Core Concepts
Existing multimodal large language models (LLMs) exhibit significant limitations in core visual perception abilities, performing far below human levels on a range of classic computer vision tasks.
Abstract
The paper introduces Blink, a new benchmark designed to evaluate the visual perception capabilities of multimodal large language models (LLMs). Blink consists of 14 classic computer vision tasks, ranging from low-level pattern matching to high-level visual understanding. These tasks are reformatted into multiple-choice question-answering problems, with visual prompts and answer choices.
The key findings are:
While humans can solve the Blink tasks with 95.7% accuracy on average, even the best-performing multimodal LLMs like GPT-4V and Gemini Pro achieve only around 50% accuracy, merely 13.17% and 7.63% better than random guessing, respectively. This highlights a significant gap between human and machine visual perception abilities.
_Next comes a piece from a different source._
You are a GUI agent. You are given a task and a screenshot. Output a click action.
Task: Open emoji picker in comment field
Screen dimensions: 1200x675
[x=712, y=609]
Multimodal LLMs perform relatively better on spatial reasoning, art style, and counting tasks, but struggle on pixel-level and crop-level tasks like relative depth estimation, reflectance comparison, and visual correspondence.
Specialist computer vision models significantly outperform multimodal LLMs on Blink tasks, suggesting potential pathways for future improvements in multimodal perception.
Experiments show that reducing Blink to text-only questions using dense image captions can yield comparable or better performance than using multimodal LLMs, indicating the limitations of existing multimodal benchmarks in comprehensively evaluating visual perception.
The authors believe Blink can serve as an effective testbed for bridging the gap between traditional notions of perception and the modern generative capabilities of multimodal LLMs.
Stats
Humans achieve 95.7% average accuracy on Blink.
GPT-4V achieves 51.26% accuracy, only 13.17% better than random guessing.
Gemini Pro achieves 45.72% accuracy, only 7.63% better than random guessing.
Specialist computer vision models outperform multimodal LLMs by 18% to 57% on specific tasks.
Quotes
"While humans can solve the Blink tasks with 95.7% accuracy on average, even the best-performing multimodal LLMs like GPT-4V and Gemini Pro achieve only around 50% accuracy, merely 13.17% and 7.63% better than random guessing, respectively."
"Specialist computer vision models significantly outperform multimodal LLMs on Blink tasks, suggesting potential pathways for future improvements in multimodal perception."